O segundo momento a ser destacado constitui um debate, também veiculado pelo Jornal do Almoço, sobre a greve dos professores estaduais na rede pública de educação básica121 veiculado dia 18 de março de 2014. Neste dia, durante o almoço, duas funcionárias do Restaurante acompanharam atentamente o tema que ocupou cerca de 18 minutos do tempo do telejornal. Uma das funcionárias manifestou que estava muito preocupada com a situação da escola de seu filho, que era estadual, já que o menino, com cerca de doze anos de idade, estava com diversos problemas de aprendizado e não tinha professores para ministrar aulas em algumas disciplinas do currículo. A percepção se deu também a partir do “socialmente decisivo” na medida em que a mãe revelou ao pesquisador que “não conseguiu” estudar na vida e sabia que era necessário que o filho concluísse o ensino básico.



120 Disponível em http://goo.gl/3MZRKU. Acesso em 2 de agosto de 2014.

Os dois exemplos reunidos podem ser interpretados como uma disposição das classes populares na relação “decisiva” que os serviços públicos desempenham em suas vidas em diferença a uma possível opinião sugerida, de forma mais evidente no exemplo do descarte dos materiais, com relação ao descaso com os interesses públicos. Para os sujeitos, em ambas as situações, em suas formas de ver, importou mais o que as deficiências dos serviços públicos representam enquanto cerceamento de possibilidades, já que utilizam e dependem de acesso público à saúde e educação, do que propriamente a sugestão de uma interpretação característica da abordagem midiática sobre o “descaso” com o serviço público, como uma leitura preferencial das classes médias. Em ambas as abordagens, cabe a observação de que, dentro da retórica midiática da denúncia, houve um modo de leitura sugerido de modo a deflagrar as fraturas do serviço público à população.

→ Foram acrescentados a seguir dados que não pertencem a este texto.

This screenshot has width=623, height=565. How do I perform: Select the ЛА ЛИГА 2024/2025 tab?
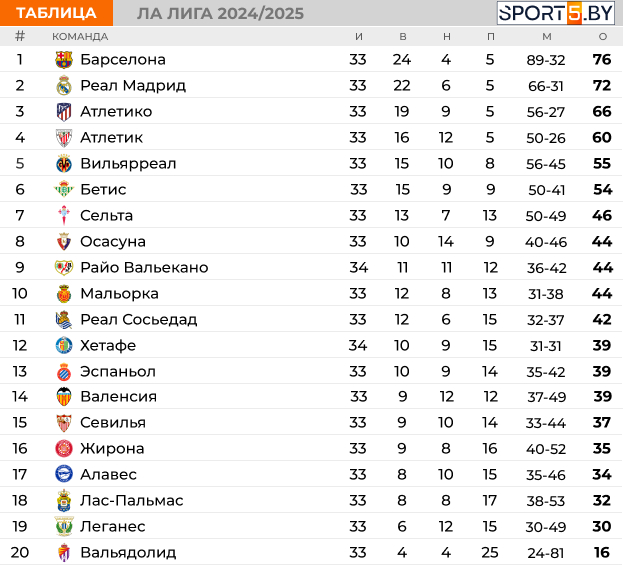click(221, 14)
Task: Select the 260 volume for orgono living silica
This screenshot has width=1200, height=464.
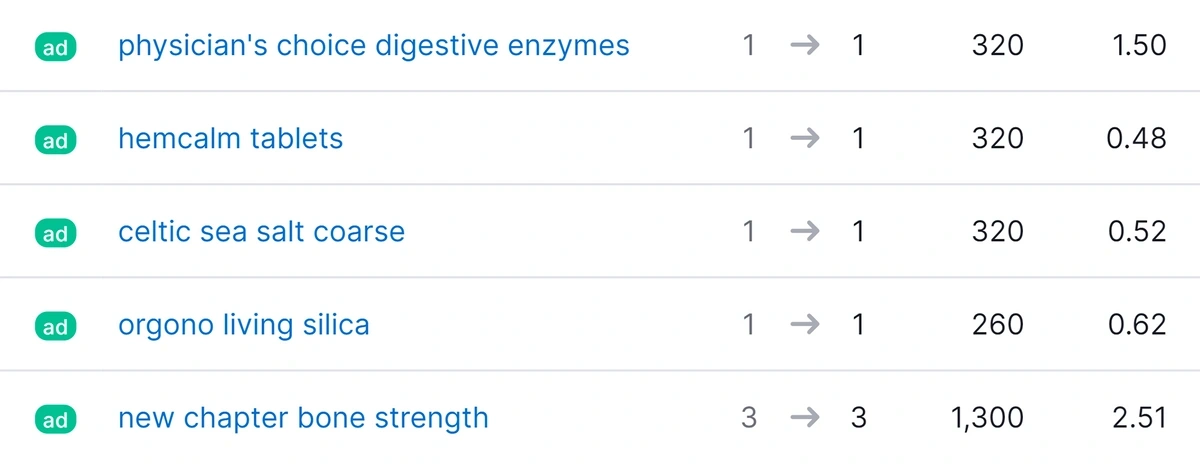Action: coord(997,324)
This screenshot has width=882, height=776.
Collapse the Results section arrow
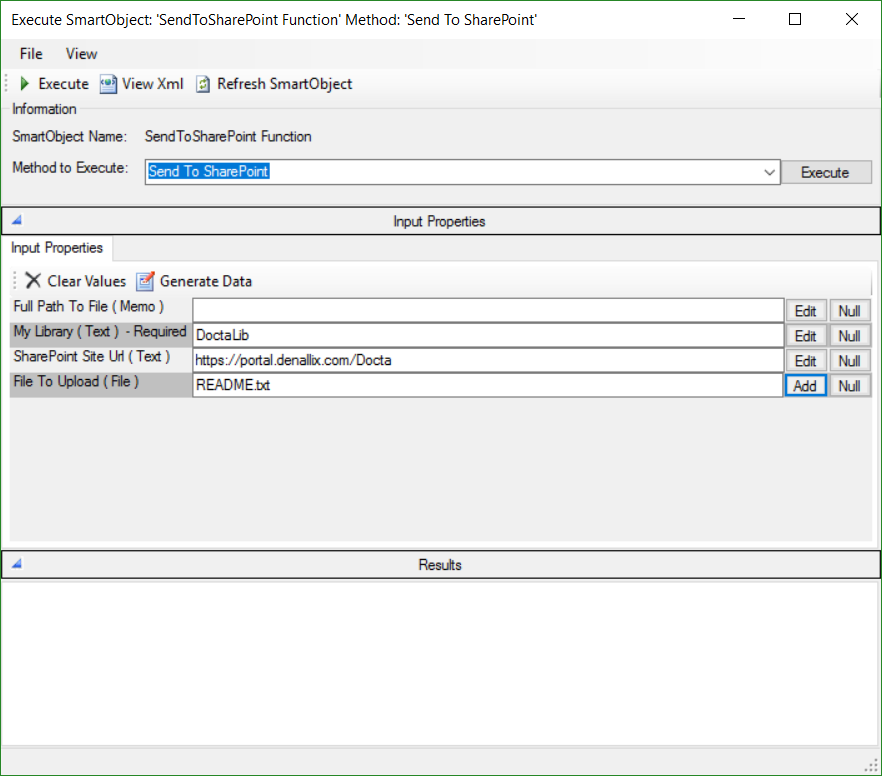point(15,563)
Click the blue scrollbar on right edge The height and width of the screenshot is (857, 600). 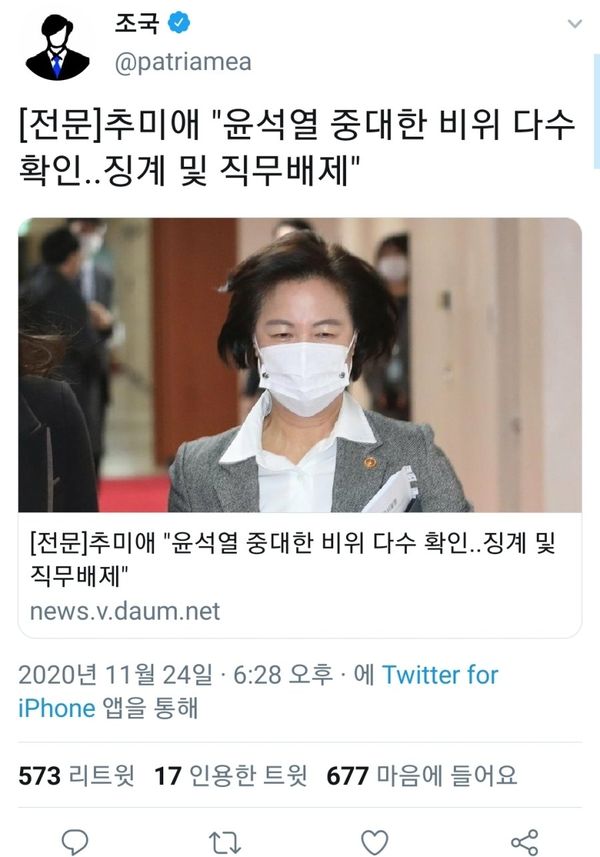pos(596,112)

Dentro do modelo de Martín-Barbero, é possível observar essa questão na mediação da institucionalidade que se produz na articulação entre as matrizes culturais, que ativam o

habitus, e as lógicas de produção. Conforme o autor, quando vista a partir da

institucionalidade, “a comunicação se converte em questão de meios, isto é, de produção de discursos públicos cuja hegemonia encontra-se hoje paradoxalmente do lado dos interesses privados” (2003, p. 18). A percepção dos atores sociais quando ocorrida sob determinadas condições, no componente das matrizes culturais e de suas disposições para julgamento, de alguma maneira, encontra-se em contraponto com as lógicas de produção: mais do que o “descaso” como leitura do texto midiático sugere, a sociabilidade gerada pelos temas conduz a interpretação da efetiva diminuição de oportunidades de acesso a serviços públicos ou do “socialmente decisivo”.

Não distante, sobre o caso particular da educação em seu atravessamento com a estrutura social, no segundo exemplo em campo, cabe relacionar com o que Jessé Souza chama de “má-fé institucional”, pois a educação, de forma geral, possui uma “pretensa neutralidade da instituição escolar que, ao postular a igualdade das possibilidades escolares, coloca o sucesso escolar como dependente exclusivamente do esforço pessoal” (2010, p. 74). No caso de nossa informante que “não conseguiu” estudar e que o filho tem dificuldades, parece ser presente, de alguma maneira, essa neutralidade. De forma que a diferença na percepção do “descaso” das autoridades, e sobre o que a ausência ou precariedade do serviço público representa na vida dos sujeitos, reside no quanto a educação, ou a saúde, pode representar de “decisivo” em termos de acesso. Essa disposição para julgamento pode ser lida por meio de um atravessamento de classe.